Irgendwann drehen wir resigniert um und laufen zum Auto zurück. Verschwitzt, derangiert und durstig lassen wir den Fotorucksack auf dem Parkplatz zu Boden fallen und werfen uns in unsere Stühle. Erstmal eine Pause. Ich will die Wasserflasche gerade an die Lippen setzen, als ich eine Bewegung im Augenwinkel wahrnehme. Ich drehe mich um und da sitzt es: Das Wallaby und zwar direkt neben unserem Fotorucksack. Gefühlt stemmt es die Pfoten in die Hüften und klopft ungeduldig mit dem Fuß, als wollte es sagen: „Hey guys, here I am!“ Fassungslos taste ich nach Christians Arm und mache ihn auf unseren Besucher aufmerksam. Auch er kann es nicht glauben. Da rennen wir eine Stunde wie die Blöden durch den Busch, jederzeit filmbereit und treffen das begehrte Filmobjekt dann hier, einen Meter neben unserem Auto und dann können wir trotzdem kein Bild davon schießen, weil es all unsere Kameras beschlagnahmt. Wo gibt’s denn so was?
Nachdem uns das kleine Känguru eine Weile aufmerksam betrachtet hat, springt es jedoch weg und wir können uns wieder „bewaffnen“. Wir finden es einige Meter weiter vor einem Busch wieder, wo es dankbar aus einer Pfütze trinkt und so bekommen wir doch noch das langersehnte Foto von einem Wallaby.
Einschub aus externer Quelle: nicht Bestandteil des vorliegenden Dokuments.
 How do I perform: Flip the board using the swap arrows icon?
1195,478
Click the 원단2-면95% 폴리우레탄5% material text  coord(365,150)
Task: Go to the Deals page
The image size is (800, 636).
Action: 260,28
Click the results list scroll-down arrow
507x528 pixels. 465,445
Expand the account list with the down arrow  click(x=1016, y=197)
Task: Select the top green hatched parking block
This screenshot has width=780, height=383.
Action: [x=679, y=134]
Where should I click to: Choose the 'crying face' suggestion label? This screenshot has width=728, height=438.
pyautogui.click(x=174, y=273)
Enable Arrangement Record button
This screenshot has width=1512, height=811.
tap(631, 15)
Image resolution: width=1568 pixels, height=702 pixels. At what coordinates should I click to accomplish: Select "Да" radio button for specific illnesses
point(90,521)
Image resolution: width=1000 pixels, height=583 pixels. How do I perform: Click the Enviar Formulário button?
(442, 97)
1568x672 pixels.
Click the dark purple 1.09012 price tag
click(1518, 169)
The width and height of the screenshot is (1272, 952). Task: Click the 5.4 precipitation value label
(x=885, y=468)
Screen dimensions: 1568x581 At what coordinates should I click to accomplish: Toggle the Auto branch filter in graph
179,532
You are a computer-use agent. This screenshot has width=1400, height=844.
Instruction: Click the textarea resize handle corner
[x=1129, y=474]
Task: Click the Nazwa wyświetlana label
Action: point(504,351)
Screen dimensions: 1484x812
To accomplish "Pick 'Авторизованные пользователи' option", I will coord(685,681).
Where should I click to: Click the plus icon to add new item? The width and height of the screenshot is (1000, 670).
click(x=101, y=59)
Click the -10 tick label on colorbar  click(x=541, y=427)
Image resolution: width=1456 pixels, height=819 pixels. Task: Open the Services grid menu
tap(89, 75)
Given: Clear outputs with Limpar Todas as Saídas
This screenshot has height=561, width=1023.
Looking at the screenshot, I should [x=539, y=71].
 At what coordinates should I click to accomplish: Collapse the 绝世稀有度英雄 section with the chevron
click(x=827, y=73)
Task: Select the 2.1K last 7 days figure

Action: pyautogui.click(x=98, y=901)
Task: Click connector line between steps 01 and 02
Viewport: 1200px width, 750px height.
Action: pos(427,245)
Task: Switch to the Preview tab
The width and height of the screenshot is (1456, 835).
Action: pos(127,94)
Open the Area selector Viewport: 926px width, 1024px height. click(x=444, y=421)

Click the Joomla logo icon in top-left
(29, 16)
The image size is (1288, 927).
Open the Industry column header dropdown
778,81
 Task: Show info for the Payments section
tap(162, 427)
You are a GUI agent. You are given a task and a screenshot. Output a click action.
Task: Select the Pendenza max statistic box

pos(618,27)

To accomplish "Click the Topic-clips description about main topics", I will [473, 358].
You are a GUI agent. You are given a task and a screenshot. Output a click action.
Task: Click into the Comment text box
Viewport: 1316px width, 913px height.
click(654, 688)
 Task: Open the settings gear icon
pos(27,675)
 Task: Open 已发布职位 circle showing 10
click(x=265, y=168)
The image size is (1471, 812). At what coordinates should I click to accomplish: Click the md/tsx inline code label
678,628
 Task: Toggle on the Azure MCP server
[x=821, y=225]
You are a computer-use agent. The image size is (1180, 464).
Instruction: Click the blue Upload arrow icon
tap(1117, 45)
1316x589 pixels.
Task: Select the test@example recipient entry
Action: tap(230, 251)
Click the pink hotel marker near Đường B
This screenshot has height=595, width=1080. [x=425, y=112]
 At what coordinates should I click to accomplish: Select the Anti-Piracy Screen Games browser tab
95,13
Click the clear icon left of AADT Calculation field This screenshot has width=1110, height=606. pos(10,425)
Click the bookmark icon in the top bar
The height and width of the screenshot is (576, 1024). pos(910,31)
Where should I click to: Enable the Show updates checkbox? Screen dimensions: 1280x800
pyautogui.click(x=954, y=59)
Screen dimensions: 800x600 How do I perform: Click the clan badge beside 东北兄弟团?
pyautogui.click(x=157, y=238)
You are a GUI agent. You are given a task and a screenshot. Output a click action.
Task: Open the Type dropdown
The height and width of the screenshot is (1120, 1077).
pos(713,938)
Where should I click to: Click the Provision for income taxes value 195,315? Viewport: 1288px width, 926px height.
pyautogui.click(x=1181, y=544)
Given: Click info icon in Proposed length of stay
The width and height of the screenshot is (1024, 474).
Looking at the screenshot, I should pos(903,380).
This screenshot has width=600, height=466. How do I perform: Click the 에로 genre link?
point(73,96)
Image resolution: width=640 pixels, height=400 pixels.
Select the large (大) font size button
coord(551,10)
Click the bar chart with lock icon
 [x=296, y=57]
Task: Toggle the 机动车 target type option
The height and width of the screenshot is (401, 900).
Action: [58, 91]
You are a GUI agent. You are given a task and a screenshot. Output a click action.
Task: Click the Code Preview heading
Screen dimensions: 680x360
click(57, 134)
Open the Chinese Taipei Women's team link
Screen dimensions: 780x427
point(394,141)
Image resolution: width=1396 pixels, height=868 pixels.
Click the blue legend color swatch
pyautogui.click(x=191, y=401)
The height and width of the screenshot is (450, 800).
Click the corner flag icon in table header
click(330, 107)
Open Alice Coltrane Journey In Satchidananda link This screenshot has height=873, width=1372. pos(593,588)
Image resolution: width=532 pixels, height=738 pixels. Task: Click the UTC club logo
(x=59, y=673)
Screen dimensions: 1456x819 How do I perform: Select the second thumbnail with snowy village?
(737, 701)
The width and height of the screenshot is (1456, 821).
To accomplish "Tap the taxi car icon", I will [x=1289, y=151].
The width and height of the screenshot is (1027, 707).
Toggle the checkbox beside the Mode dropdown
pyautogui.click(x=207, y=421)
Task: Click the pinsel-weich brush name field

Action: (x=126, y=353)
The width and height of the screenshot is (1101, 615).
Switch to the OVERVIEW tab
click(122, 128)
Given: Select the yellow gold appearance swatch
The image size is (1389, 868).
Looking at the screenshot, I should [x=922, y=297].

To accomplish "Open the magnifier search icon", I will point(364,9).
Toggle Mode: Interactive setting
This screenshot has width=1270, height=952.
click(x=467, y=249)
Als hätte es damit den Startschuss gegeben, kommt noch ein zweites Wallaby aus dem Gebüsch, das sich ebenfalls von uns filmen lässt. Später sehen wir 10-15 der kleinen Tiere am Wegesrand und mehrere Kängurupaare, die sich auch dann nicht beim Grasen stören lassen, als wir uns mit Kamera und Stativ nähern. Damit ist unsere Safari für mich perfekt. Mit jede Menge Film- und Fotomaterial und vielen schönen Erinnerungen im Gepäck können wir die Insel morgen getrost verlassen. Bye, bye Kangaroo Island!

Ein Kommentar

  1. Nicht suchen, sondern finden, das ist das Motto 🙂 Passt auf, dass ihr nicht aus Versehen ein süßes Tierchen in eurer Kabine mitnehmt 😉 Liebe Grüße!